C'est l'occasion de dire qu'un militant n'est pas un militaire, ni un milicien. Un militant ne doit pas se comporter comme un brigand, ni comme un délinquant, ni comme un bandit, ni comme un chien de garde... Un militant, digne de ce nom, doit toujours se demander si la manifestation, le vote, le boycottage, la guerre dans lesquels les leaders l'engagent ne sont pas plus dommageables qu'utiles, et s'il y a un intérêt réel…

En ce qui concerne les journalistes, il faut relever qu'eux-mêmes, ils ne font pas honneur à leur métier. En effet, au nom de la liberté de presse qu'accorde la République, et en mal de gestion de cette liberté, et sous prétexte d'exiger des gouvernants une « parfaite honnêteté », ils prennent un malin plaisir à dénigrer, intoxiquer, désinformer, propager tous les jours, sans pudeur, des contrevérités à fendre les cœurs, à rendre leurs journaux insipides, à entretenir le phénomène des rumeurs et de la « titrologie ». Ils s'ingénient chaque jour à créer des événements grotesques à partir d'un vulgaire fait divers ou d'une banale plaisanterie de salon. En fait, nos journalistes donnent l'impression qu'ils n'ont pas une conscience claire et nette de leur métier et de leur mission, des causes qu'ils servent… Pourvu que les leaders politiques ou nos financiers qu'on ne critique certainement pas, ceux-ci étant des démiurges, des « dieux » sur terre, des êtres infaillibles, soient satisfaits !

En tout cas, comme qui dirait, « les journalistes ivoiriens, c'est les enfants s'amusent, rien de sérieux ». D'un côté comme de l'autre. Avec ce qu'ils écrivent, ce qu'ils diffusent, on ne construit pas l'avenir d'un pays. On accumule encore plus de retard sur les autres qui, eux, avancent, en mettant leurs énergies et leurs intelligences dans la création et dans la production pour nous rendre la vie plus agréable et moins pénible. Et ce qui fait encore plus mal, c'est que nous sommes des millions, d'un côté comme de l'autre, à nous délecter de ces conneries, du moins ces âneries, tout simplement parce que nous sommes des ânes et nous préférons le foin à l'or.

Certains journalistes se convainquent même que leur bonheur, n'est que d'être utilisé par les politiques pour écrire n'importe quoi, n'est que d'être le feu que les autres utilisent pour cuire leurs aliments, pour brûler les maisons, pour incendier les forêts, pour incinérer les corps de leurs parents… Et là, j'ai pitié ! Surtout de ceux qui, parmi les hommes et femmes de presse, auraient fait des études sérieuses et qui sont fiers de ce qu'ils ou elles écrivent, alors même qu'ils ou elles savent que ce n'est pas ça qui va amener la paix au pays, n'est-ce pas ?

On ne sait au nom de quelle morale, ni sur l'ordre de qui, ni pour quels péchés, des gens dignes de respect, même des corps habillés, sont interpellés, calomniés, sauvagement roués de coups, froidement abattus, au mépris des règles élémentaires de l'Etat de droit, sans que la hiérarchie et les autorités n'osent lever le petit doigt, sans que les organisations de défense des droits de l'homme se manifestent. Tout juste, on se contente de s'indigner, bien entendu, parce que « l'émotion est nègre » (Senghor) et parce qu'on est plus ou moins complice ou commanditaire.
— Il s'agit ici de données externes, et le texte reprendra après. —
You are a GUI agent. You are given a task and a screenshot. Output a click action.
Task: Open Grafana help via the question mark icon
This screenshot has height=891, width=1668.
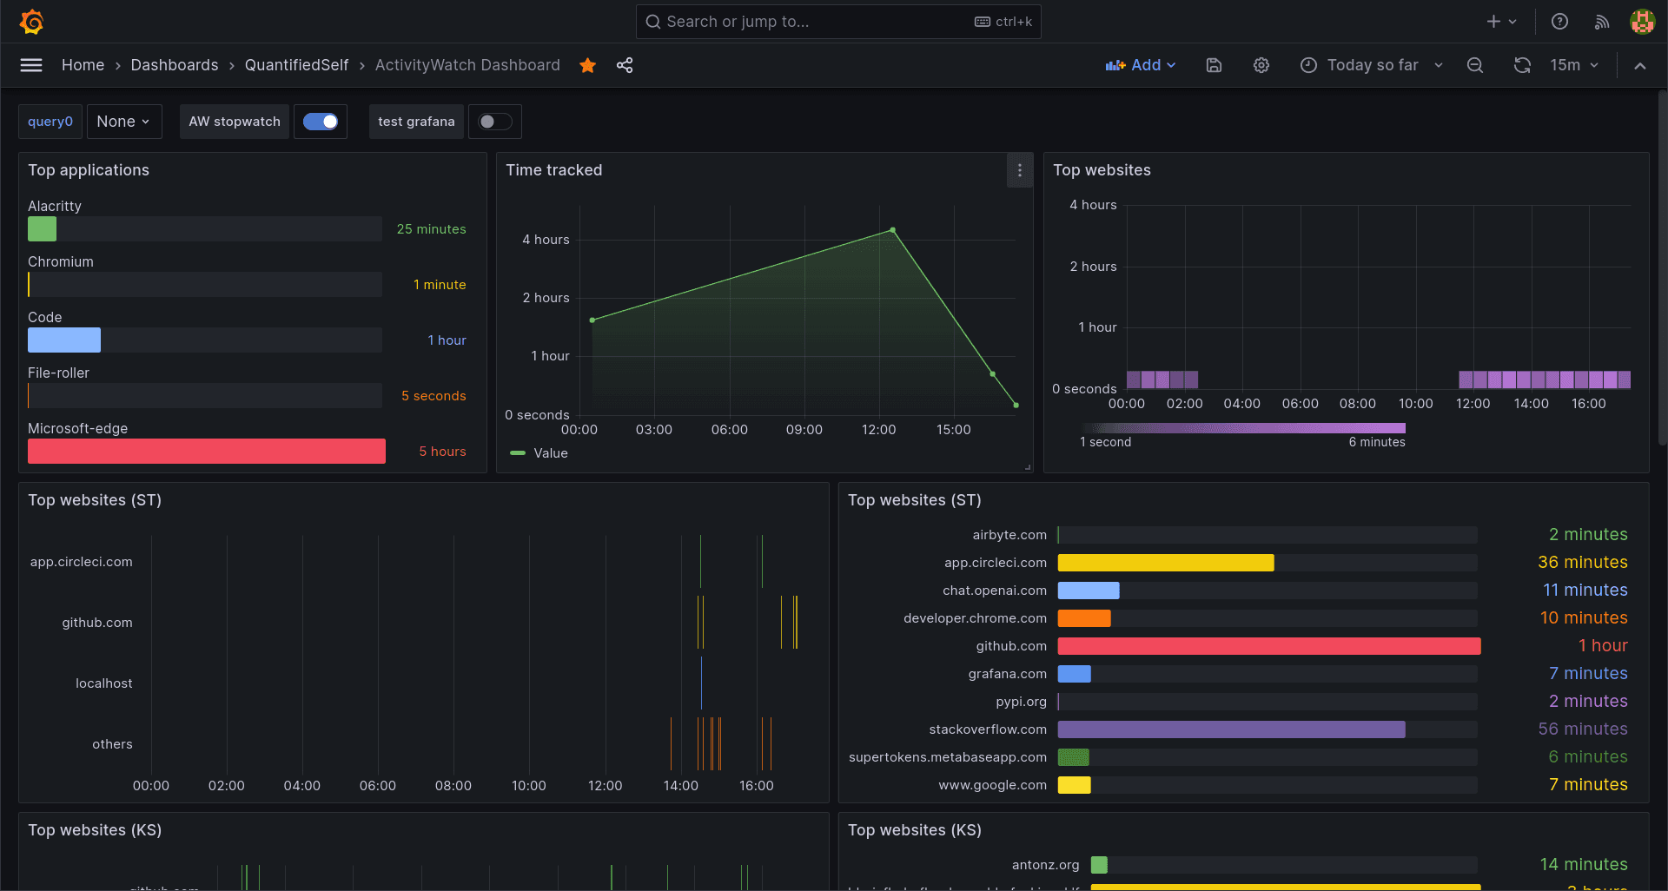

Qui pis est, des femmes sont éventrées, des enfants égorgés ou égorgeurs, des jeunes gens et jeunes filles sont mutilés ou mutileurs, violés ou violeurs, comme si le droit à la vie n'a plus aucun sens chez nous, comme s'il n'existait pas de tribunaux, ni de magistrats, ni de forces de l'ordre comme si chacun devrait désormais se faire lui-même justice. Et là, c'est à la jungle comme à la jungle, et tant pis pour les faibles et les petits, comme si l'état de droit dont nous avons eu tous rêvé n'était plus aujourd'hui qu'une vue de l'esprit…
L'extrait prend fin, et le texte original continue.